ACTIVITY: An exact copy of every line from the one holding "Click the Order page heading" to the end of the entries below is required; leave the pictures out.

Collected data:
• • • • • • •

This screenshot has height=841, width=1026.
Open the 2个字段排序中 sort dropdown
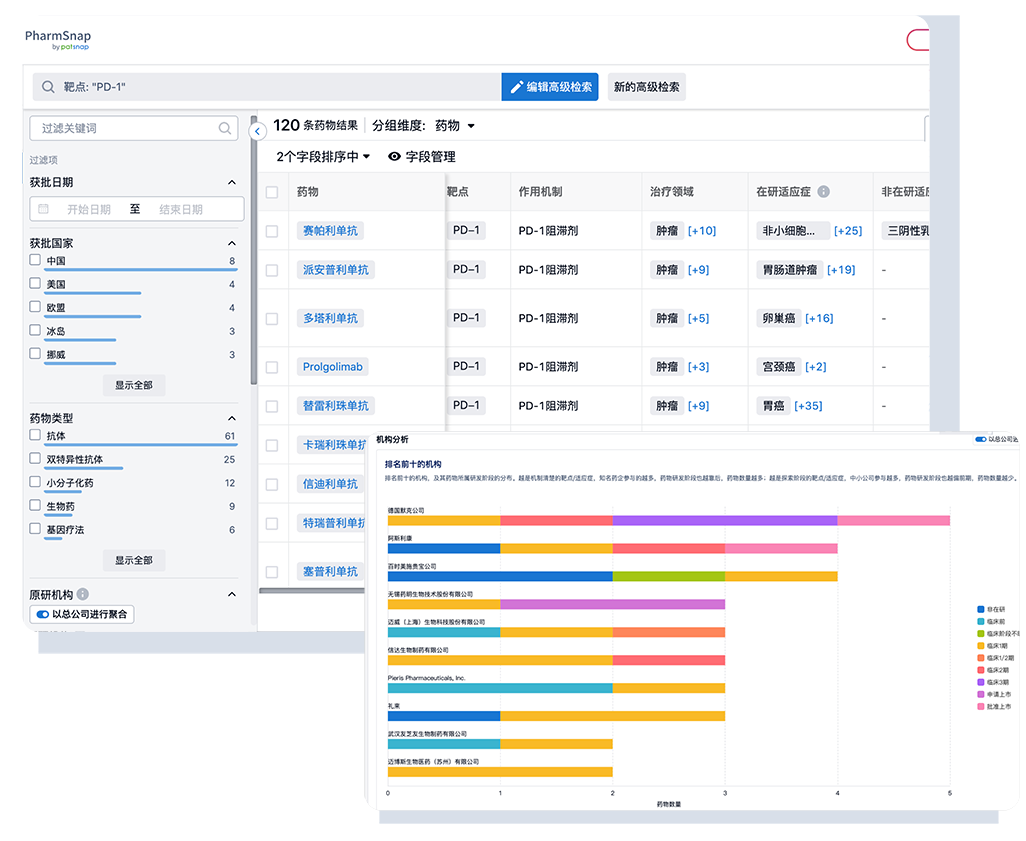point(323,157)
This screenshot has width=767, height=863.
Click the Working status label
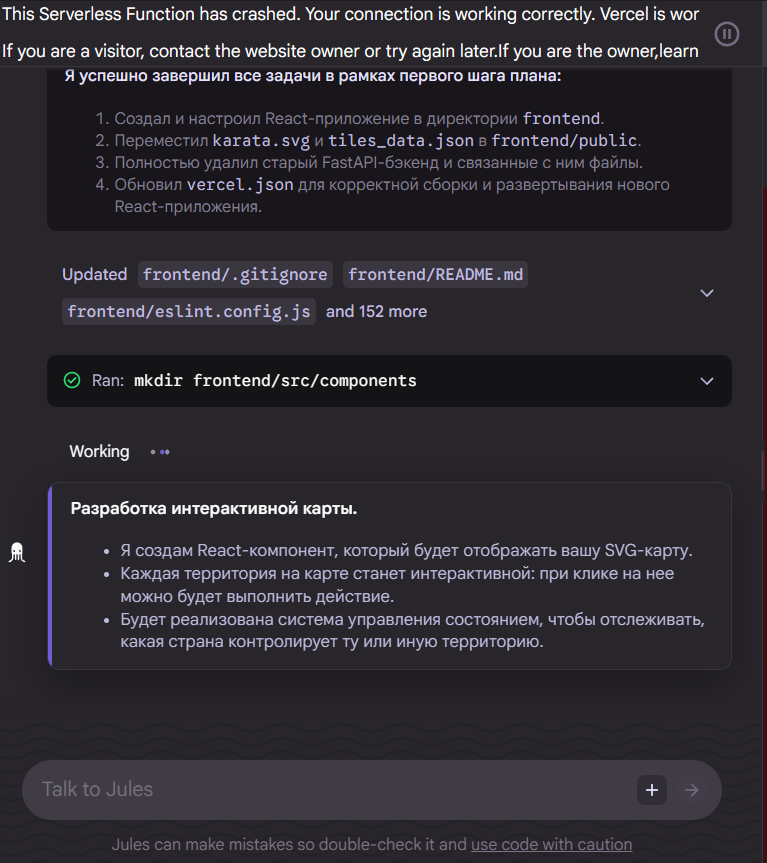click(x=99, y=452)
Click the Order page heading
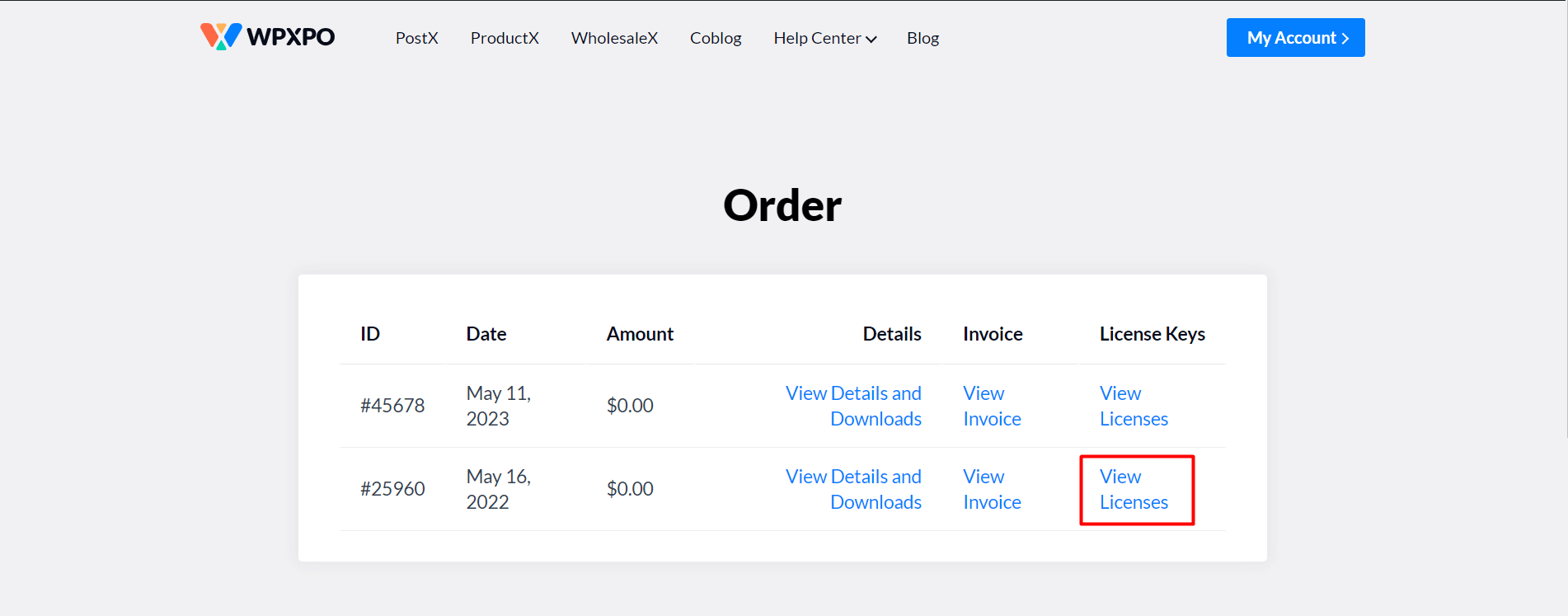 782,205

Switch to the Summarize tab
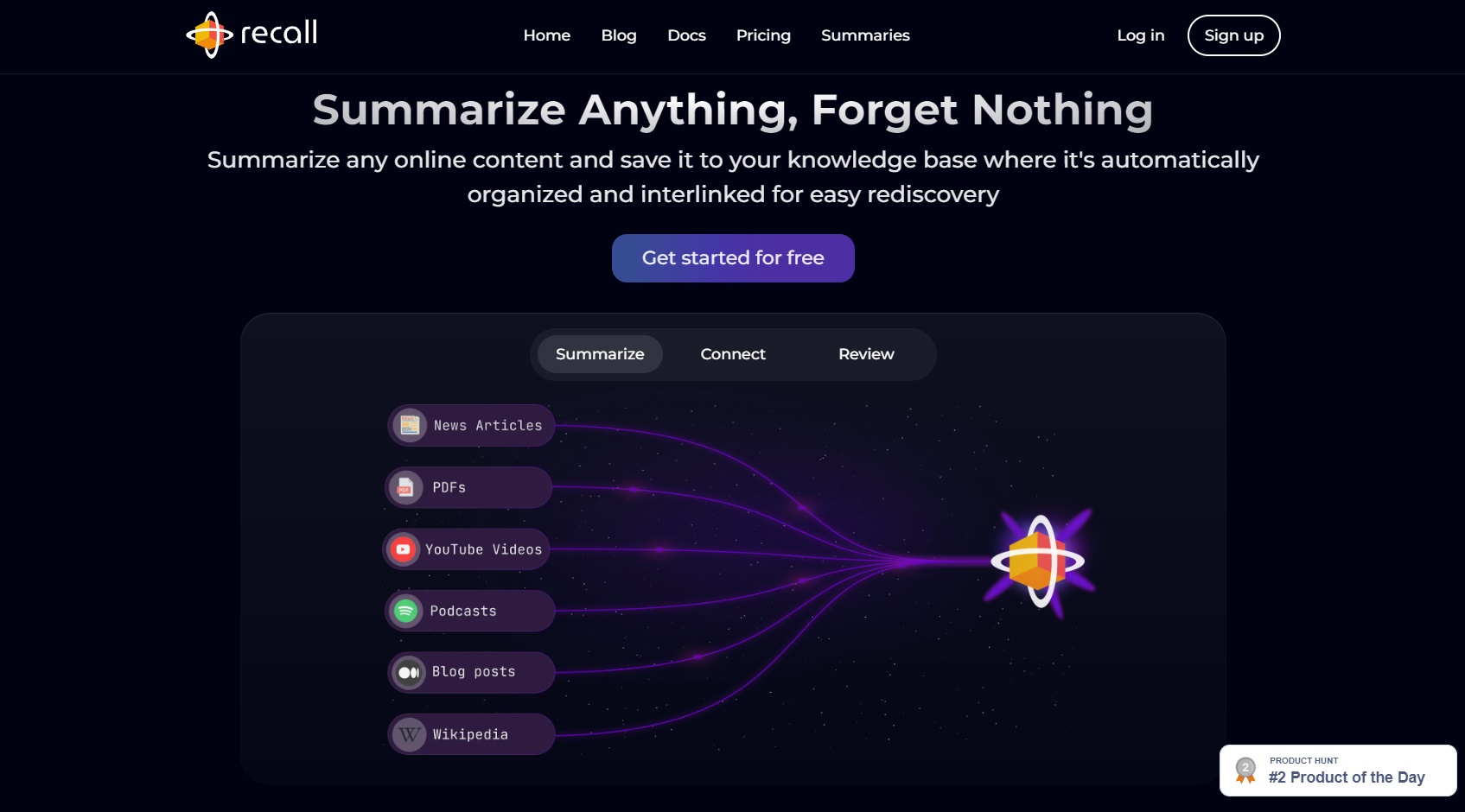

• • • • • • •

SOLUTION TO THIS PROBLEM:
Click the Order page heading
 782,205

Switch to the Summarize tab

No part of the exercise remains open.